= Daniel Johnson (naval officer) =

American lawyer

Daniel H. Johnson is an attorney in Wake County, North Carolina and a veteran of the United States Navy who received the Navy and Marine Corps Medal for saving the life of a crewmate on the USS Blue Ridge in 1999. As a result of that incident, both of Johnson's legs were amputated below the knee.

Johnson later became General Counsel and Deputy Secretary of the North Carolina Department of Transportation. Governor Josh Stein named him the next Secretary of the department in 2025.

==Military service==
After graduating from the University of North Carolina at Chapel Hill, Johnson began his service as an officer in the United States Navy. On August 23, 1999, while serving aboard U.S.S. Blue Ridge near South Korea, Johnson risked his own life to save a fellow serviceman. Both survived, but Johnson lost both of his legs below the knee. For his bravery, Johnson received the Navy and Marine Corps Medal, the second highest peacetime medal for heroism.

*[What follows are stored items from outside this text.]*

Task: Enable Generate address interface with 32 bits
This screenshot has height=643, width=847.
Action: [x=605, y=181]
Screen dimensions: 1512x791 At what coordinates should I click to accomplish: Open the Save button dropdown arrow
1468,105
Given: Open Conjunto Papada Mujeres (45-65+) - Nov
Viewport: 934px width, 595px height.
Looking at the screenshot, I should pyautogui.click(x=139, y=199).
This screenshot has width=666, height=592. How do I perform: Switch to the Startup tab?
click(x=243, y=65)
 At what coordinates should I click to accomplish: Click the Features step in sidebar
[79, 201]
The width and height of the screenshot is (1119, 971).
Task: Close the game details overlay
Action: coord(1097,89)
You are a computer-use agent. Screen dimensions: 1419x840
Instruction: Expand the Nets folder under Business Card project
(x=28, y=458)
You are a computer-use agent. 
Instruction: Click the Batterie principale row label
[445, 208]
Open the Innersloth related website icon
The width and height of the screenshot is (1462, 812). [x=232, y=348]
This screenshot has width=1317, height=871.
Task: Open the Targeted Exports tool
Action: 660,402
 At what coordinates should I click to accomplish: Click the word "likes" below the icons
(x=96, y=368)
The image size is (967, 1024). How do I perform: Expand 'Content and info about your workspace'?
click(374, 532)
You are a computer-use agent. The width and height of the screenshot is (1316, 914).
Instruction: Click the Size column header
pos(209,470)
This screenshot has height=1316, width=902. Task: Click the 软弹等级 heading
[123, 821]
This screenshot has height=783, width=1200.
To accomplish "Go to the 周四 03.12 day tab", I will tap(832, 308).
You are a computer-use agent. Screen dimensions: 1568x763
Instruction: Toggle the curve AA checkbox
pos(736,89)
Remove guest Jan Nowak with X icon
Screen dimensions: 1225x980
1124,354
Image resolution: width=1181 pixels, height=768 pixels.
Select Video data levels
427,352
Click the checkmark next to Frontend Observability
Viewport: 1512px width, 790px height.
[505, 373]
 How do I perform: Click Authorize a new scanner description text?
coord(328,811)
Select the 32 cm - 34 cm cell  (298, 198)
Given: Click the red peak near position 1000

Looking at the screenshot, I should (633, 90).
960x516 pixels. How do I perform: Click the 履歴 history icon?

Johnson is a member of American Legion Post 48.

==Early career==
After recovering from his injuries, Johnson worked on Capitol Hill for U.S. Senator Max Cleland of Georgia. Johnson then enrolled in law school at UNC, where he met his wife, Creecy. He began his legal career as a prosecutor in Wake County, North Carolina, and quickly worked his way up from handling misdemeanor DWI cases to felony assignments, including drug trafficking, robbery, and murder.

In 2007–2008, Johnson was an attorney at Sigmon, Clark, Mackie, Hutton, Hanvey & Ferrell, P.A. in his hometown of Hickory. He and his wife were members of the First Presbyterian Church of Hickory, where his father has been the senior minister for eighteen years.

==Congressional campaign==

In 2007, Johnson resigned as a Wake County prosecutor, moved back to his hometown of Hickory, and announced that he would run for election to the United States House of Representatives in North Carolina's 10th congressional district.

After announcing his run for Congress in late 2007, Johnson was able to raise more than $123,000 in campaign funds during the fourth quarter of 2007, an amount the Hickory Daily Record termed "competitive."

Johnson won the May 6, 2008 Democratic primary election with approximately 60 percent of the vote.

The Democratic Congressional Campaign Committee added Johnson to its "Red to Blue" program in September 2008, indicating confidence that Johnson had momentum and could win in November.

The Hickory Daily Record endorsed Johnson on October 31, writing, "We need independent-thinking candidates who will not be guided by their own political aspirations."

He lost to incumbent Rep. Patrick McHenry on November 4, 2008.

In 2009, he opened a solo criminal defense practice in Raleigh. He later formed a new firm, Willis, Johnson and Nelson.